MBA students are embarking into venture capital at a rapidly increasing rate. To meet the growing demand for knowledge in this field, the faculty at Columbia Business School has developed an expanded curriculum designed to prepare students for the challenges they will face.
We recently spoke with Professor Angela W. Lee ’07, faculty director at the Eugene M. Lang Entrepreneurship Center, founder of 37 Angels, and venture partner at Fresco Capital, about the nuances of how to work with limited partners (LPs) as a venture capitalist. She also offers advice to future fund managers on what the main goal of any venture capitalist should be and discusses how the business sector has changed over time.
CBS: What do LPs look for in fund managers?
Angela W. Lee: First thing is the track record. Track records can be defined in lots of different ways. One is certainly cash-on-cash multiple; another is internal rate of return. Another can be how much funding did the companies you invested in go on to raise later. Another can be how many exits you had. Another can be the number of jobs created. There are lots of different ways to quantify the track record of your career.
The second thing is an investment thesis that matches what the LPs are looking to invest in. So, if they really want to invest in renewable energy and you're investing in oil and gas, that's not going to be a good match.
Another is team dynamics and, within that, team turnover. For example, a lot of LPs care about tenure. That is important to analyze because VC funds last for 10 years. LPs want to know that the people they give money to are the people who are going to be investing money over the life of that fund. Being able to demonstrate good investor tenure at your firm is really important.
Finally, remember that venture capitalists have three jobs: We source great deals, we select the best ones to invest in, and then we support our companies through exit. You have to have an edge in each of those areas. Why do you have access to better deals than everyone else does? Why are you more uniquely able to select the best ones to invest in? And how can you support them?
CBS: Has your LP investment strategy changed in this market?

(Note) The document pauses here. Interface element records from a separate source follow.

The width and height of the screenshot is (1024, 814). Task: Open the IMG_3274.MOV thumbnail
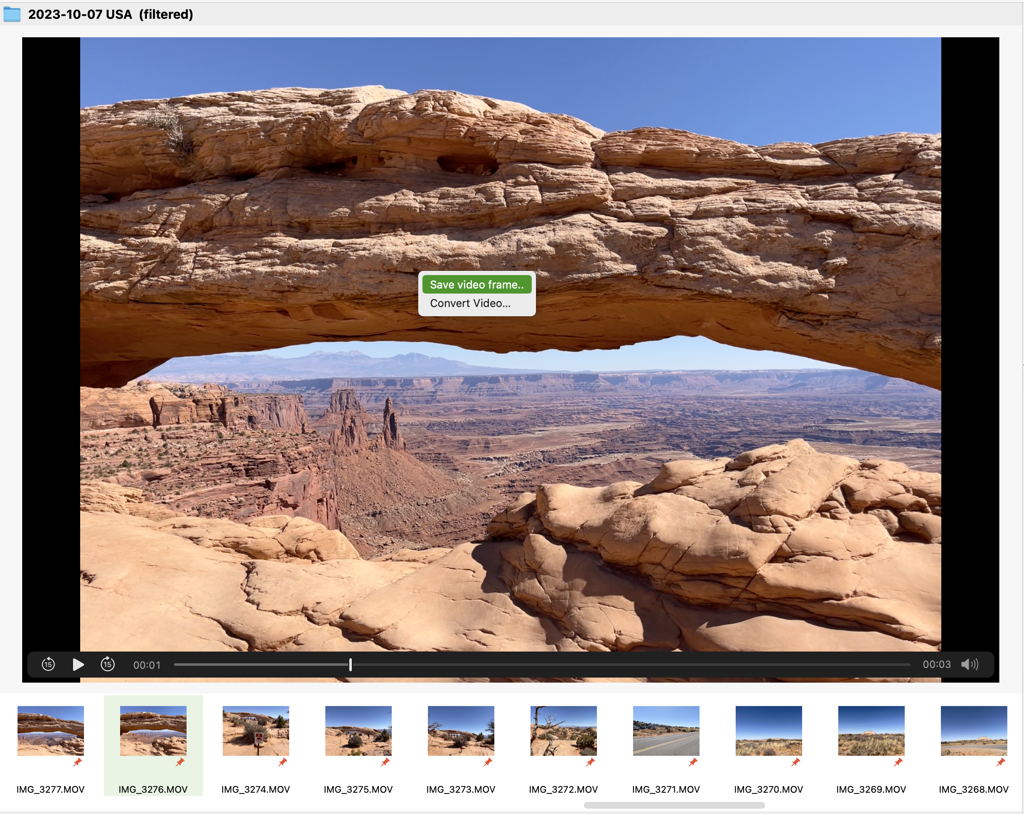click(x=255, y=731)
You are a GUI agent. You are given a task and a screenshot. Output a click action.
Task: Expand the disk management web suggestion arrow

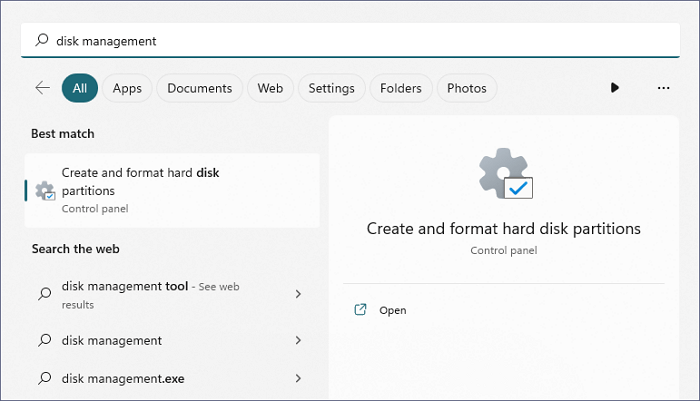298,340
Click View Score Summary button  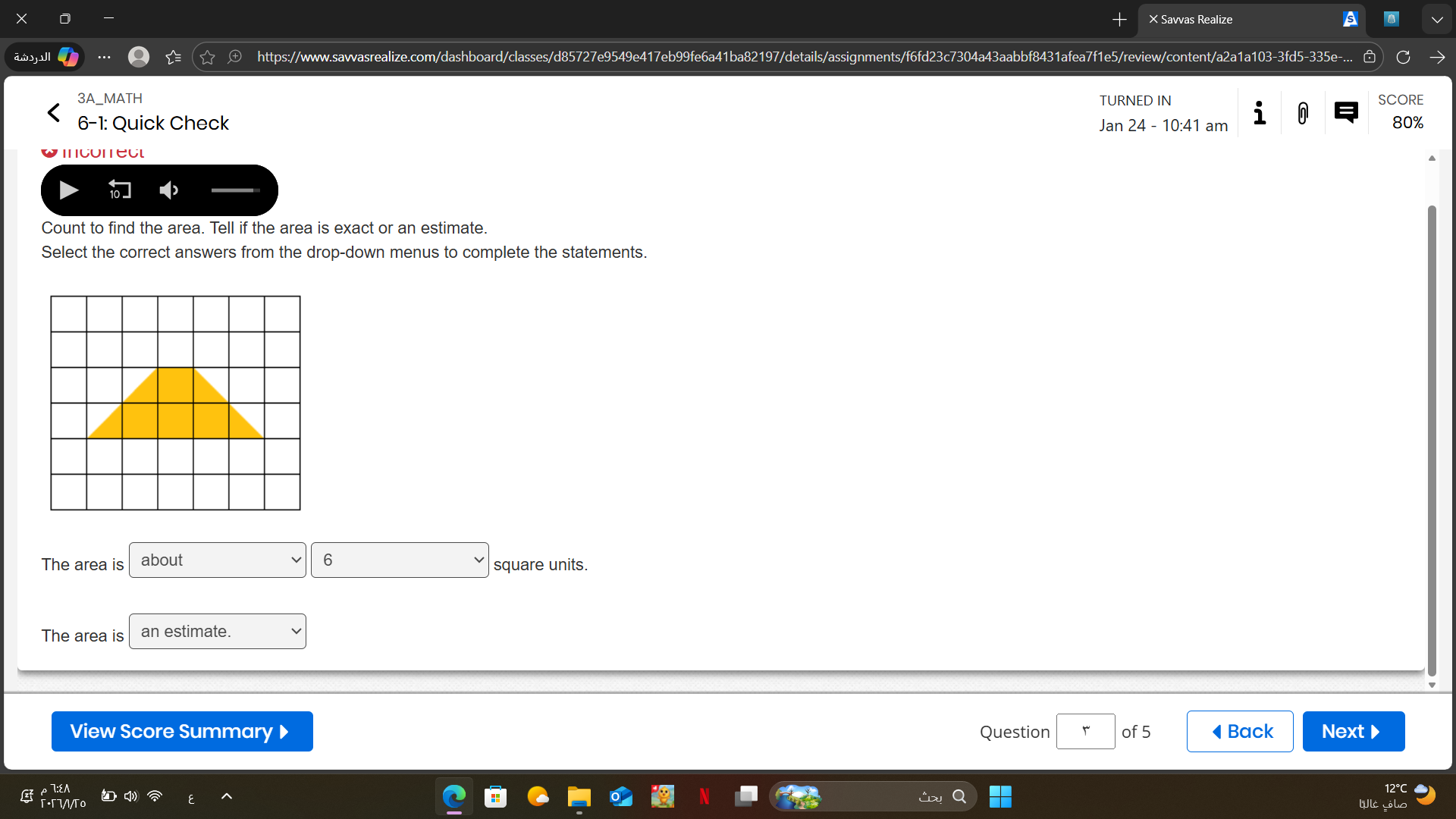pos(182,732)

Lee: We've seen a very tumultuous market for the last couple of years. But I find that LPs want transparency. And sometimes when there's negative news, people tend to clam up. And I think that's the wrong thing to do. The biggest change that I'm seeing around LP management is increased transparency, which is not the same as increased involvement. Increased involvement is, “I'm gonna let you sit in on the investment committee meetings.”
CBS: Is there anything in this particular area that you feel should be touched on?
Lee: Traditionally, venture capital is, “I gave you money and now I own a percentage of your company.” But now there's venture debt. There's revenue-based financing, which is where you get a percentage of revenue. There are tons of funds where you invest in a multitude of venture capital funds. There's secondary investing. It's a really exciting time to be in venture capital because there are so many ways to get involved.
Wayne Gretzky has this great quote, which is, “I don't look at where the puck is. I look at where the puck is going.” I think a lot is going to change for venture capital in the next decade. And guess what? That's how long venture capital funds last. You have to think, “What am I uniquely suited to do as a fund manager, and what is my unique take on the market?”